Task description: I need the records below restated word for word, without their pictures.

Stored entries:

================

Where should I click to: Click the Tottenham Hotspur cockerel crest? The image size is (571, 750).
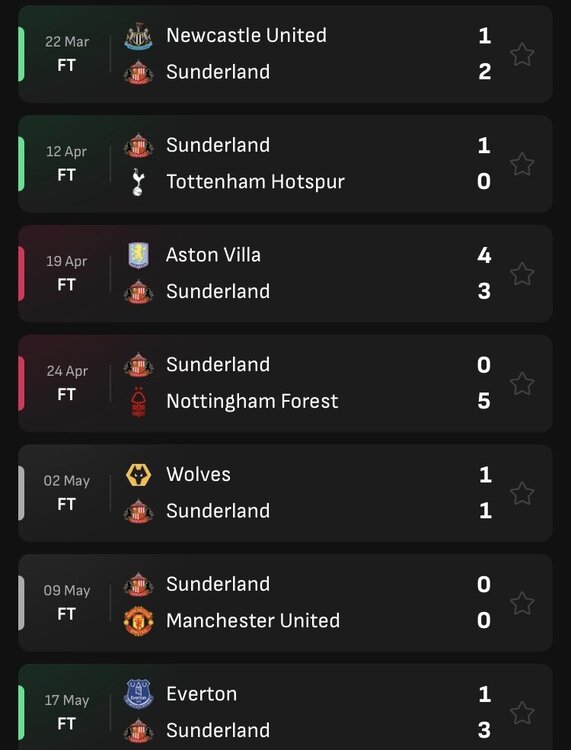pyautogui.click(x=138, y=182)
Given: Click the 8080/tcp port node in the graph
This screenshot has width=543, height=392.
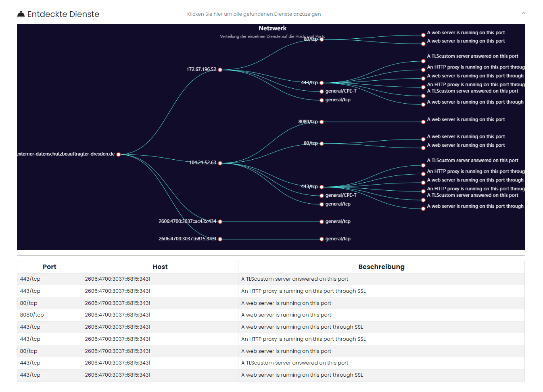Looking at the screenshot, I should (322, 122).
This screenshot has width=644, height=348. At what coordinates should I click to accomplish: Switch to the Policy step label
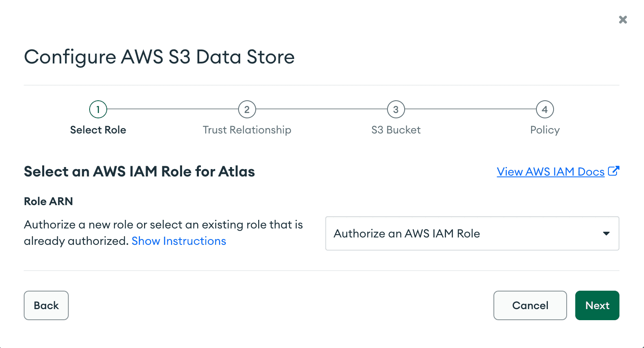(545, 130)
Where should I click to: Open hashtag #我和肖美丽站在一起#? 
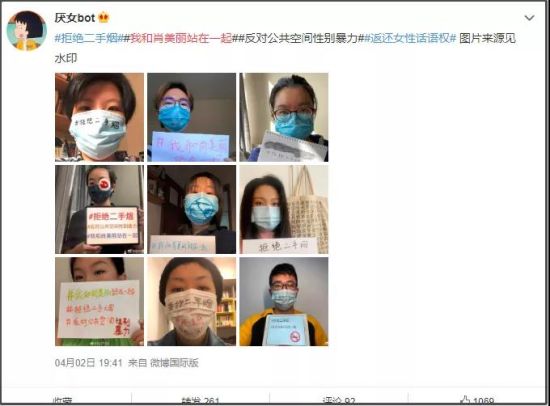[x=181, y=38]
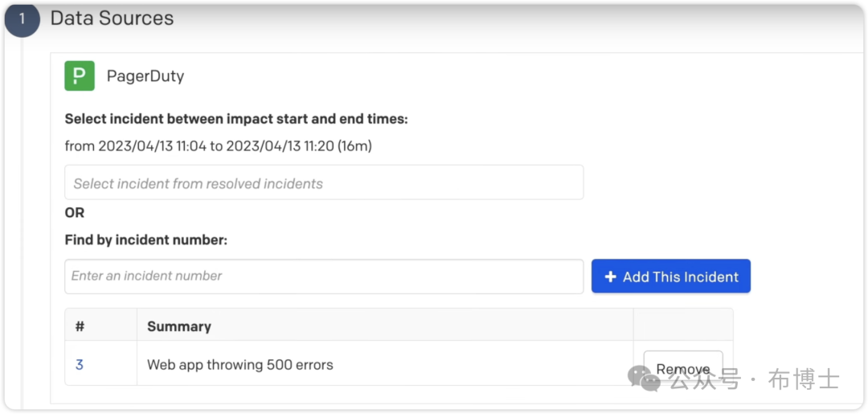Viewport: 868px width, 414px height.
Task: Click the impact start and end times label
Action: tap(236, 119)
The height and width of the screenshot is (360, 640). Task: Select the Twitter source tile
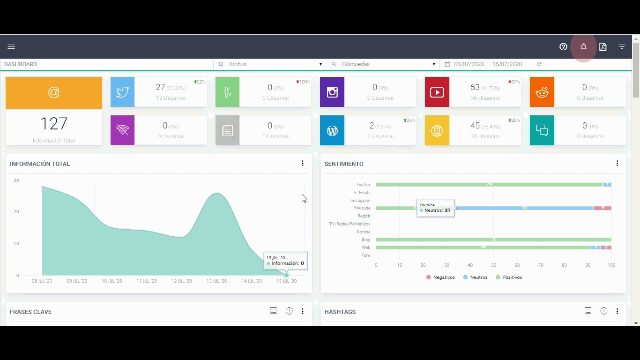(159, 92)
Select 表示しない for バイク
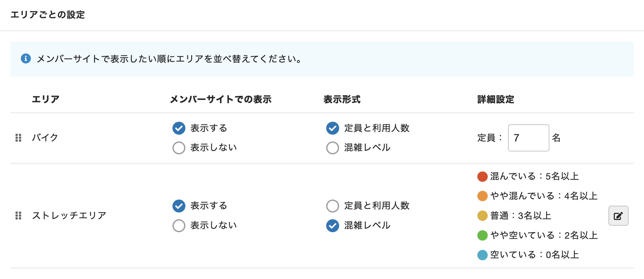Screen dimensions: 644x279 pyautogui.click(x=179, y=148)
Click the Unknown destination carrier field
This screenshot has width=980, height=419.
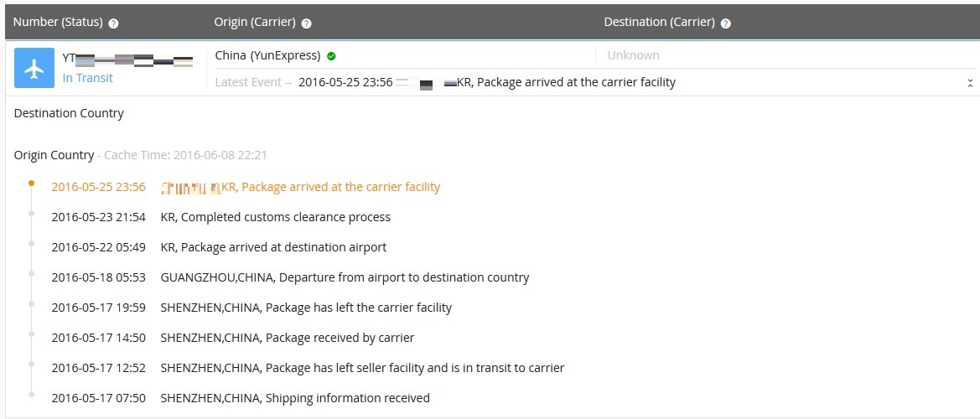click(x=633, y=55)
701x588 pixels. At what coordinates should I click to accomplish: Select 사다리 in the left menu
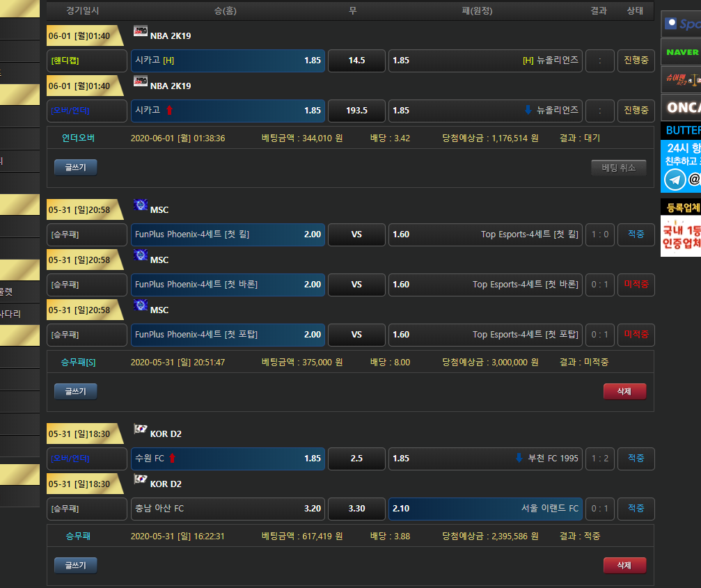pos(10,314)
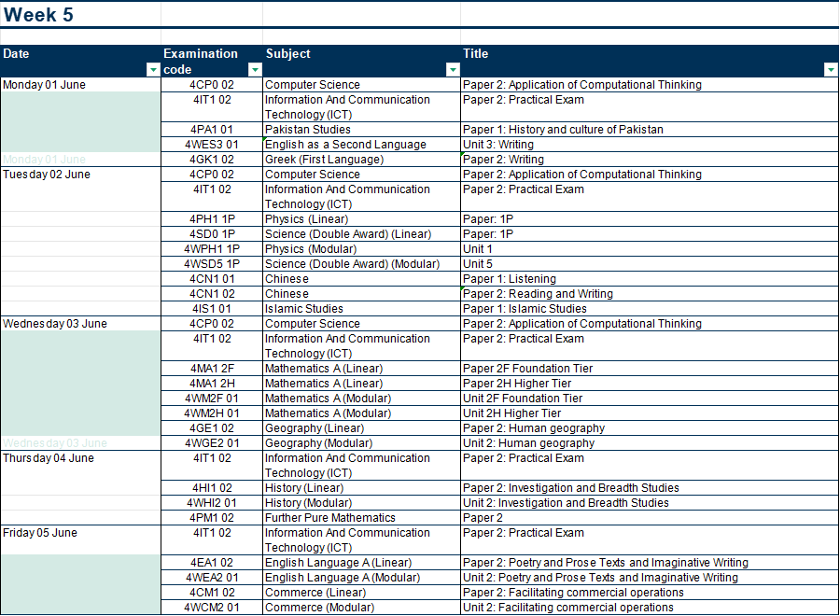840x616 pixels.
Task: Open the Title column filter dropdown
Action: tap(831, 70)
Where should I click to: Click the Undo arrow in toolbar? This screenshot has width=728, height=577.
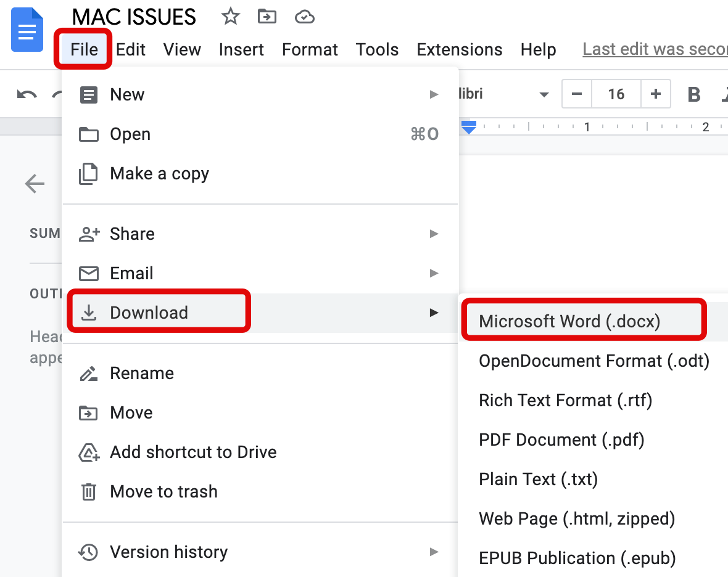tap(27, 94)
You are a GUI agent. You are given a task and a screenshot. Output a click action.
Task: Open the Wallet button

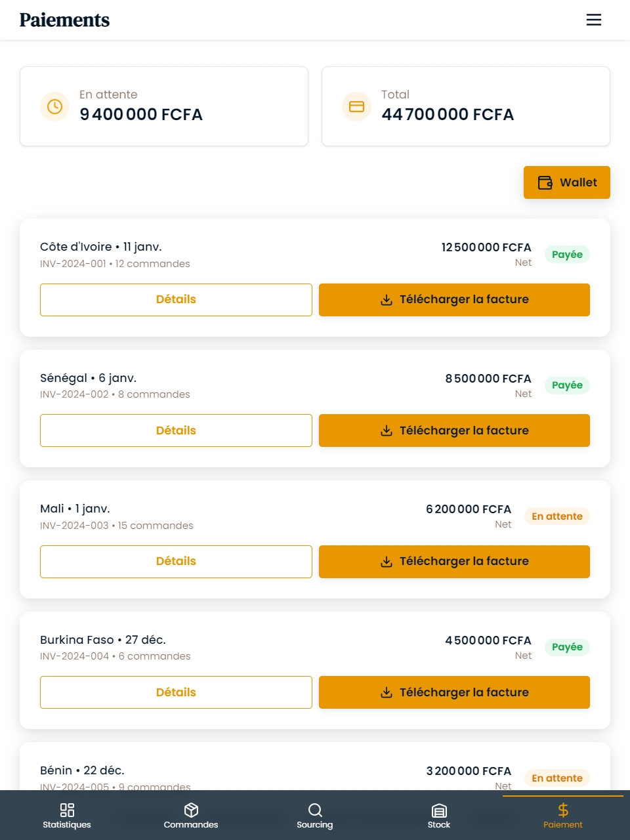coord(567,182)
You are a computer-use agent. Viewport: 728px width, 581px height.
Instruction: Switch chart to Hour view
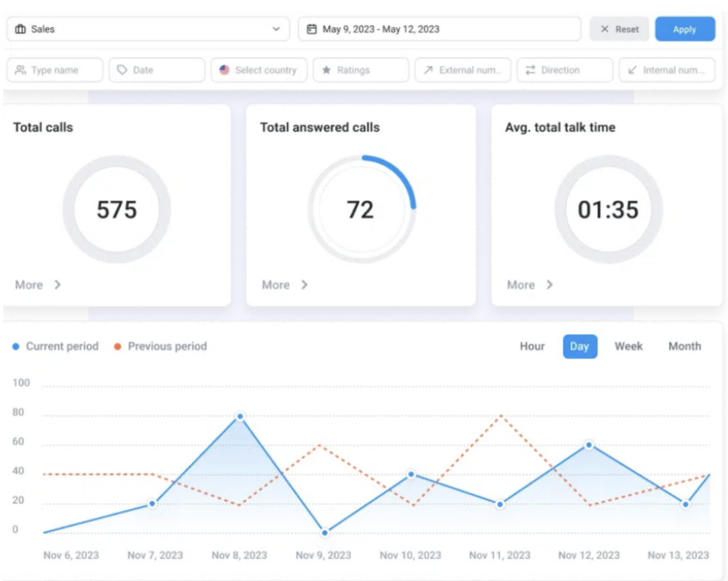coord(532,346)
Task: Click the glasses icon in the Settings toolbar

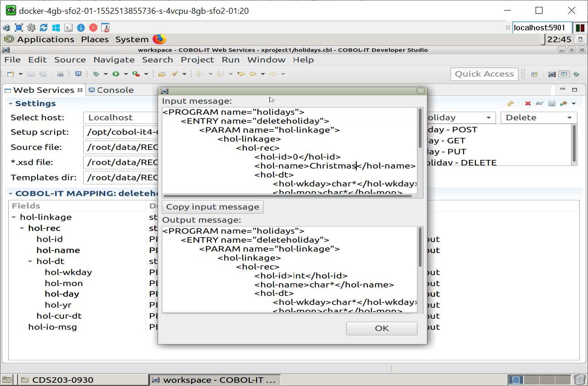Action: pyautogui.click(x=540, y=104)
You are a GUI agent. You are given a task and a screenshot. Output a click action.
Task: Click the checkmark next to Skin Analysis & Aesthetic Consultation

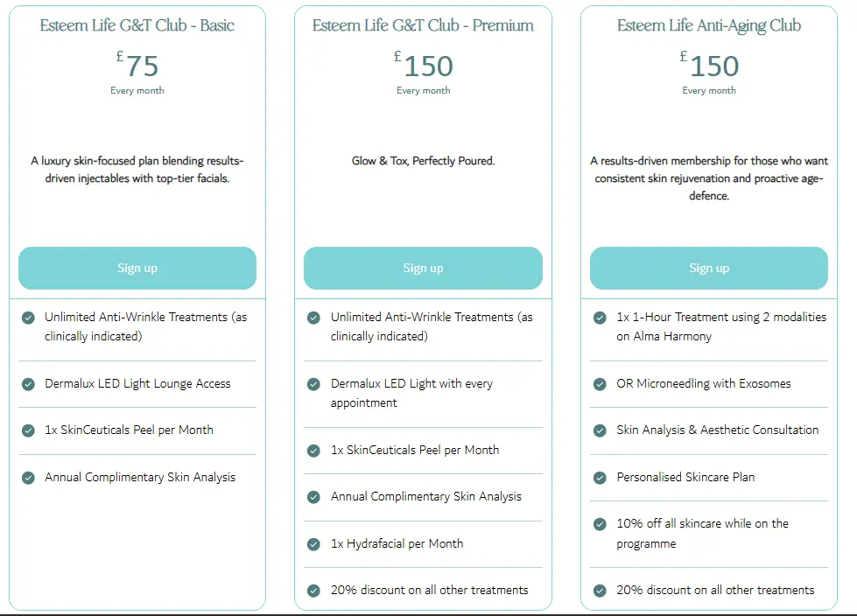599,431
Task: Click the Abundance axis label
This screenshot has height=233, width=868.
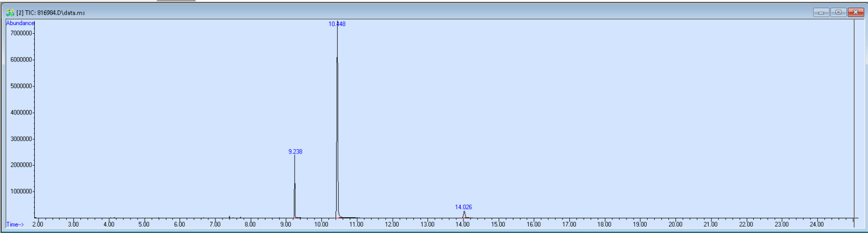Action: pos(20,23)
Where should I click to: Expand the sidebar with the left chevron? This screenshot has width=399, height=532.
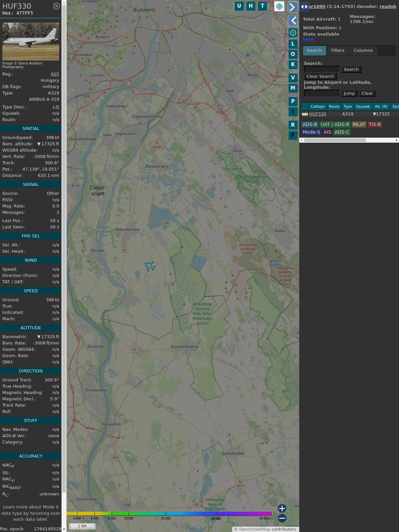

================

Output below:
Where should I click to: Click the Tottenham Hotspur cockerel crest? The image size is (571, 750).
pyautogui.click(x=138, y=182)
Given: Click the 8080/tcp port node in the graph
This screenshot has width=543, height=392.
Looking at the screenshot, I should (322, 122).
This screenshot has width=644, height=348. At what coordinates should I click to accomplish: Switch to the Policy step label
(545, 130)
Where should I click to: Open hashtag #我和肖美丽站在一起#? 
[x=181, y=38]
Viewport: 868px width, 414px height.
Task: Click the impact start and end times label
Action: tap(236, 119)
The height and width of the screenshot is (360, 640). Task: Select the Twitter source tile
(159, 92)
Select 表示しない for バイク
Screen dimensions: 644x279 pyautogui.click(x=179, y=148)
Click the Unknown destination carrier field
This screenshot has width=980, height=419.
click(x=633, y=55)
701x588 pixels. At what coordinates should I click to accomplish: Select 사다리 in the left menu
pos(10,314)
840x616 pixels.
Task: Open the Title column filter dropdown
Action: tap(831, 70)
Where should I click to: Click the Undo arrow in toolbar? This screenshot has width=728, height=577.
tap(27, 94)
You are a GUI agent. You are given a task and a screenshot. Output a click action.
Task: Open the Wallet button

coord(567,182)
You are a computer-use agent. Viewport: 728px width, 581px height.
Instruction: Switch chart to Hour view
coord(532,346)
Task: Click the glasses icon in the Settings toolbar

Action: pyautogui.click(x=540, y=104)
You are a GUI agent. You are given a task and a screenshot. Output a click action.
Task: Click the checkmark next to Skin Analysis & Aesthetic Consultation

599,431
Task: Click the Abundance axis label
This screenshot has height=233, width=868.
Action: pos(20,23)
Where should I click to: Expand the sidebar with the left chevron? This screenshot has width=399, height=532.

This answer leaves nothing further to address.